Más tarde, Anderson afirmó haber resuelto otro misterio: los superconductores de alta temperatura. A fines de la década de 1980, los experimentadores descubrieron una clase de materiales complejos que contienen cobre y oxígeno y pueden superconducirse a temperaturas muy superiores a las predichas por la teoría convencional de la superconductividad. Anderson propuso rápidamente su propia teoría, llamada teoría de enlace de valencia resonante, que según él explicaba el fenómeno. Sin embargo, otros encontraron la idea poco convincente, un teórico prominente la calificó de “mierda bastante vaga”, y el enigma de la superconductividad a altas temperaturas sigue sin resolverse hasta el día de hoy.
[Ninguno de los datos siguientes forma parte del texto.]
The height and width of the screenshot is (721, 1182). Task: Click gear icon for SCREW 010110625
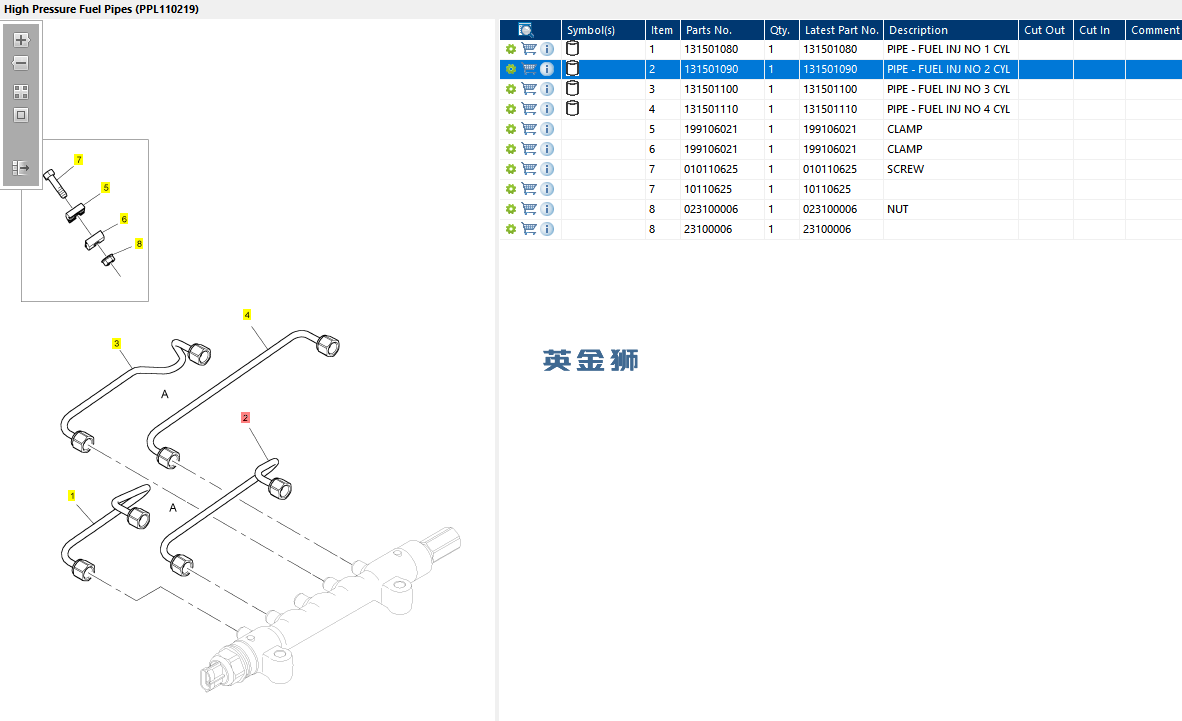(x=510, y=169)
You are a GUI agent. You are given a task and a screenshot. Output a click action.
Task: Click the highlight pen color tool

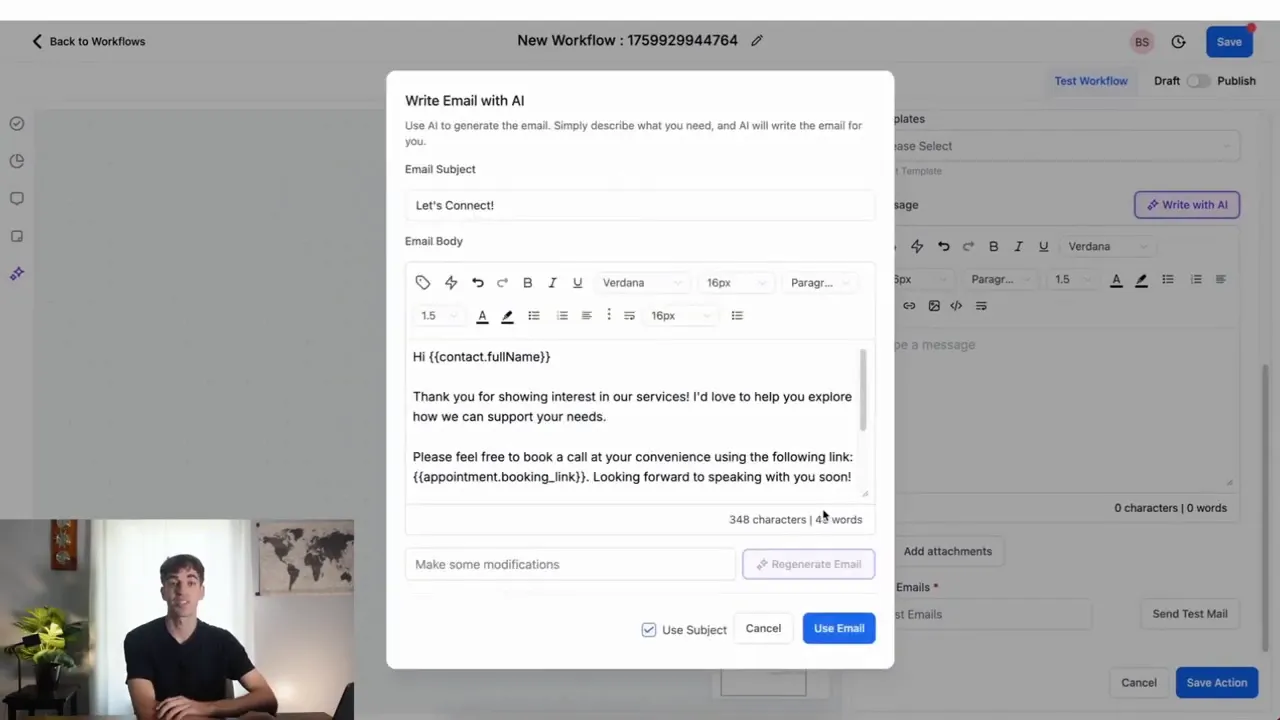click(x=507, y=315)
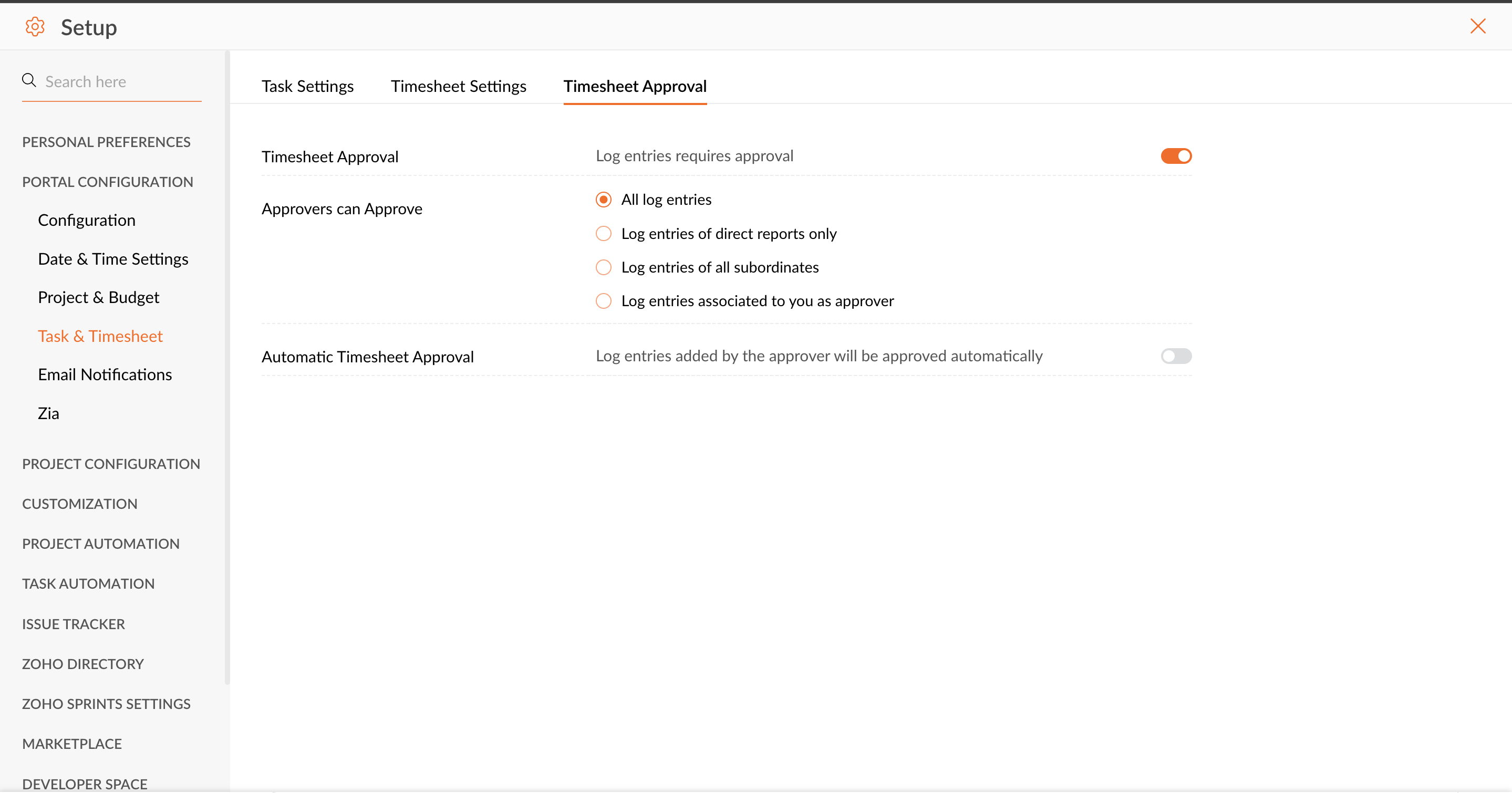Expand the Customization section
Image resolution: width=1512 pixels, height=793 pixels.
pos(80,504)
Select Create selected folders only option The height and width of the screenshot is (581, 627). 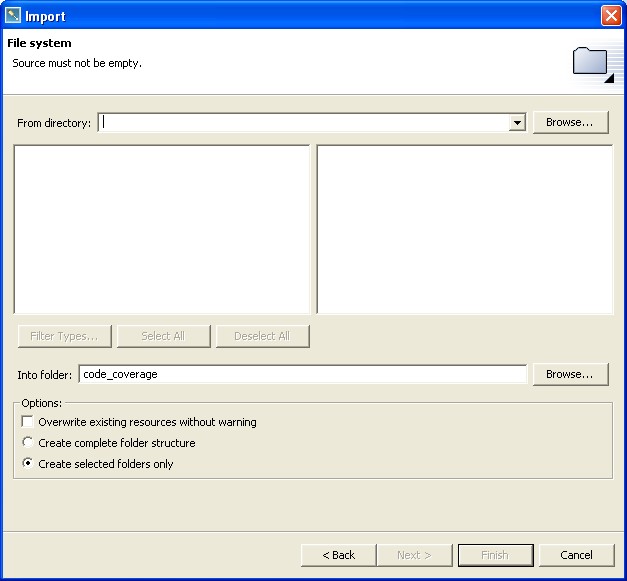28,464
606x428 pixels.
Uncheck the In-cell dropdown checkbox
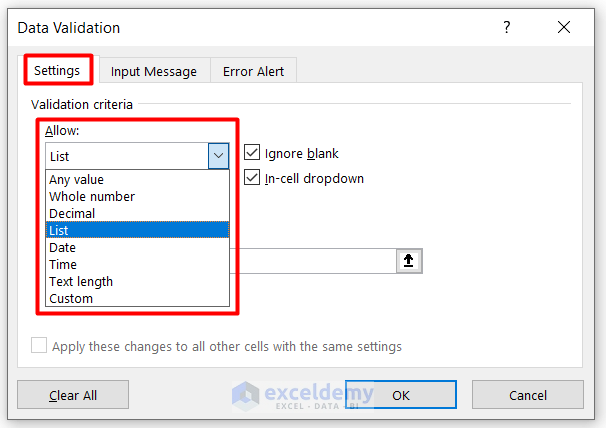tap(253, 178)
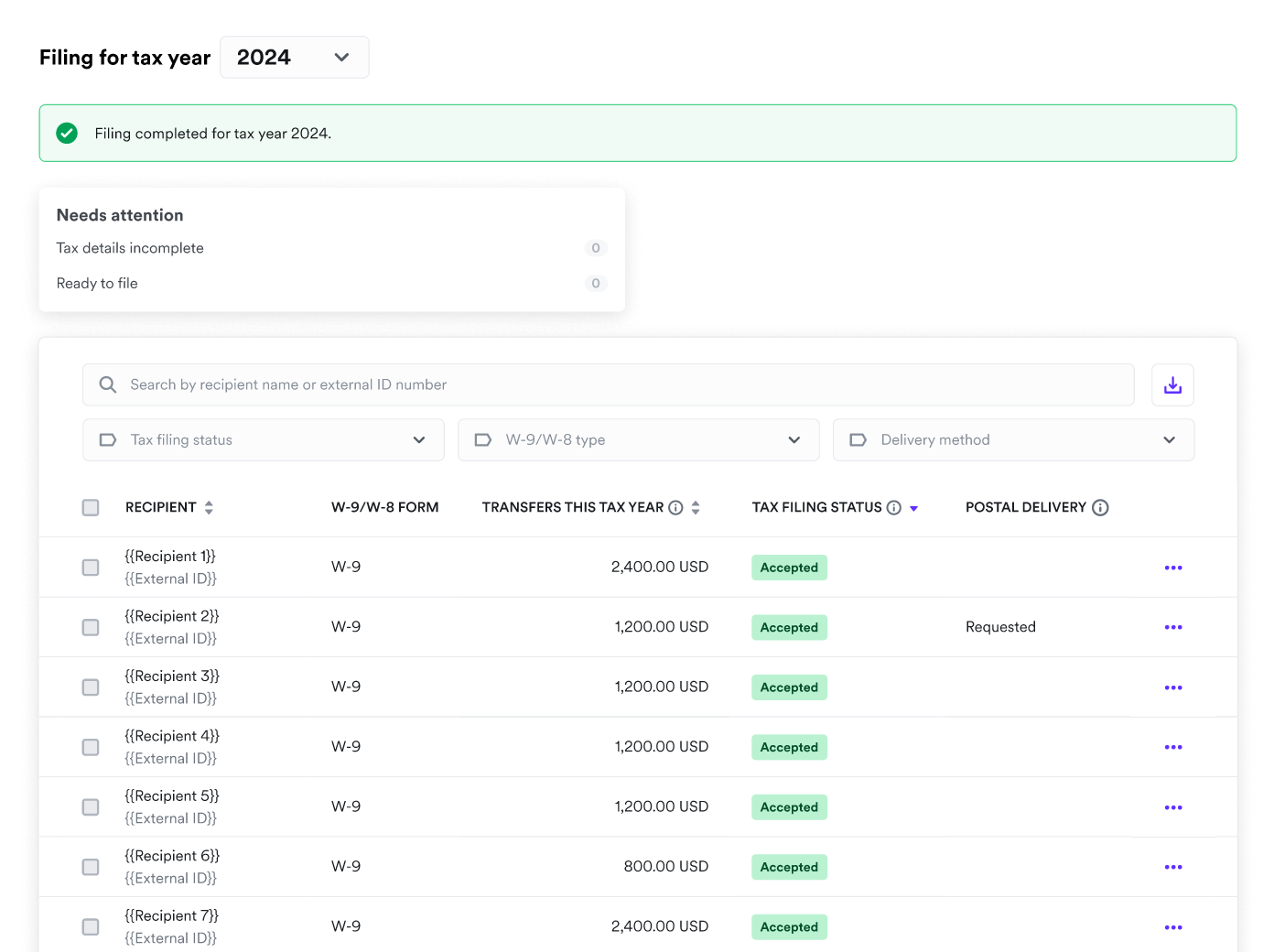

Aunque los esfuerzos de Anderson se extendieron por muchos campos, compartieron una base conceptual común, dice Coleman. A mediados de la década de 1900, muchos físicos emplearon un enfoque reduccionista extremo que asumía que el problema se resolvía una vez que se había identificado el componente más fundamental del sistema y se habían caracterizado sus interacciones, una táctica ejemplificada en la física de partículas. En contraste, Anderson expuso el concepto de emergencia, que afirmaba que a medida que cualquier sistema crecía, podían surgir nuevos fenómenos, como el antiferromagnetismo y la superconductividad, que no podían predecirse a partir de las interacciones fundamentales. “Hay que verlo como quien hizo estas tremendas contribuciones científicas, pero también que tiene este punto de vista filosófico que fue tremendamente poderoso”, dice Coleman.

Durante su larga carrera, Anderson se ganó la reputación de ser combativo y, a veces, hacer que las disputas científicas sean personales. “No tenía miedo de una pelea, incluso cuando estaba equivocado”, dice Norman. Ese enfoque probablemente surgió de los años de Anderson en los famosos Laboratorios Bell, donde Anderson trabajó desde 1949 hasta 1984 y donde reinaba una cultura de brutal honestidad y combatividad. Norman recuerda una púa particularmente aguda que Anderson lanzó una noche. “Fuimos a cenar y alguien cometió el error de preguntarle a Phil qué pensaba de su teoría”, dice Norman. “Phil lo miró y dijo:” No mucho “”.

Pero Anderson también fue amable con sus estudiantes y colaboradores, dice Coleman, quien fue el estudiante graduado de Anderson entre 1980 y 1984. “Fue extremadamente dulce con sus alumnos y presionó mucho por ellos”.